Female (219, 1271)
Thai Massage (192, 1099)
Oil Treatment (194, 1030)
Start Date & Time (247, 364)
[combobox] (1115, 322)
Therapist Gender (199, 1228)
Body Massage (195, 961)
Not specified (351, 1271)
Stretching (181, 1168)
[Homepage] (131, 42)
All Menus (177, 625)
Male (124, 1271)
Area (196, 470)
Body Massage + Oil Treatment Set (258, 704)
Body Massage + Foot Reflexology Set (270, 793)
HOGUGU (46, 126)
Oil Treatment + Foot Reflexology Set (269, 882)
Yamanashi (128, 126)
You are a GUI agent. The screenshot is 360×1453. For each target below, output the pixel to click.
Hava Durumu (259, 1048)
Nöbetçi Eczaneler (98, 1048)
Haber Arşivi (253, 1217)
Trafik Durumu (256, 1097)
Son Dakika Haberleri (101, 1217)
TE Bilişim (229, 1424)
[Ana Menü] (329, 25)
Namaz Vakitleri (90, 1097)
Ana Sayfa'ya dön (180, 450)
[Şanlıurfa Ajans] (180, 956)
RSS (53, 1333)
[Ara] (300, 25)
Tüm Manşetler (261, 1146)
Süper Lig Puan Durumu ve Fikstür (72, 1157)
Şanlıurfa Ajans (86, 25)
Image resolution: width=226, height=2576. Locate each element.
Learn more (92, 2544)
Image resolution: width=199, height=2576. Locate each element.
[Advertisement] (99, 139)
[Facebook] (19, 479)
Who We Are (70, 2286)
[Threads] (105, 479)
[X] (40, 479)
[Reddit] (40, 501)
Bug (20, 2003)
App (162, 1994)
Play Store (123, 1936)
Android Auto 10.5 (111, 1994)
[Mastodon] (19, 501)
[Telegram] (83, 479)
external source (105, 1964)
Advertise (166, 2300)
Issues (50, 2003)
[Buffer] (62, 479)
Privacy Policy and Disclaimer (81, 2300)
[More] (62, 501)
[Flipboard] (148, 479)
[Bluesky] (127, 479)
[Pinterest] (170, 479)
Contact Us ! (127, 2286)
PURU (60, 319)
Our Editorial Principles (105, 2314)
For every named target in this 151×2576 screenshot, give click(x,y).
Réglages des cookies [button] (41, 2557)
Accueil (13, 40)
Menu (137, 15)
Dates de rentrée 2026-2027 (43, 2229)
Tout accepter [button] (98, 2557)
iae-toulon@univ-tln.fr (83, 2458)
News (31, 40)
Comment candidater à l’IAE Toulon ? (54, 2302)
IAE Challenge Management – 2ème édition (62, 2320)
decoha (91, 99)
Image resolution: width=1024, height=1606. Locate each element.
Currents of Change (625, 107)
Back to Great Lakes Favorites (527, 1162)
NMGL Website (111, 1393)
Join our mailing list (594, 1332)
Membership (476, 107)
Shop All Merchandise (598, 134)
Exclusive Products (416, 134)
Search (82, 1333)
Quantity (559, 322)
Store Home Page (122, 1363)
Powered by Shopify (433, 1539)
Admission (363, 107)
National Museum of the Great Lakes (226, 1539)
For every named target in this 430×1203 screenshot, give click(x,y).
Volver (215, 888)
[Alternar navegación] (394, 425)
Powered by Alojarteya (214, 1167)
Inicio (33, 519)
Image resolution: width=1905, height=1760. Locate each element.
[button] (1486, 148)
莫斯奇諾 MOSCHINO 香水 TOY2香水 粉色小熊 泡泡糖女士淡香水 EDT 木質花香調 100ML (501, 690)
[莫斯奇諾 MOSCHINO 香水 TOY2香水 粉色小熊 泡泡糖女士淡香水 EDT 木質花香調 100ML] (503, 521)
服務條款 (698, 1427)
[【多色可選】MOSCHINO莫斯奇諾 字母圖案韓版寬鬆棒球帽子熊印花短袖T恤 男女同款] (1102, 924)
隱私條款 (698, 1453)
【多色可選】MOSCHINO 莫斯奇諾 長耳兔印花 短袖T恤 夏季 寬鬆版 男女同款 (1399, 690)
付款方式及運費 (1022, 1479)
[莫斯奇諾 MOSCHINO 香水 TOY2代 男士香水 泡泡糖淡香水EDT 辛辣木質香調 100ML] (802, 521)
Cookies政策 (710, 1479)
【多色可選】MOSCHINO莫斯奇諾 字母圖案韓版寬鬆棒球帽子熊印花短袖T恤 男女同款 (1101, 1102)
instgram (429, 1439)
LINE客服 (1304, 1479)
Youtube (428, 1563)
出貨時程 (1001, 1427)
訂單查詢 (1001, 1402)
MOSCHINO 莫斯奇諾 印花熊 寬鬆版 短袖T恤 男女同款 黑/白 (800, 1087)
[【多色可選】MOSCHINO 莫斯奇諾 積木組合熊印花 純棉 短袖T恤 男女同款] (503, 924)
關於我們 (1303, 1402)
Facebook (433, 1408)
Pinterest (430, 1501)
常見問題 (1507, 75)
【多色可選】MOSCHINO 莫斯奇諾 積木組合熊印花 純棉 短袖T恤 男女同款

* * *

- **EXERCISE**
Report each line in the entries where the string "Great" occurs.

- **TASK ANSWER**
Back to Great Lakes Favorites (527, 1162)
National Museum of the Great Lakes (226, 1539)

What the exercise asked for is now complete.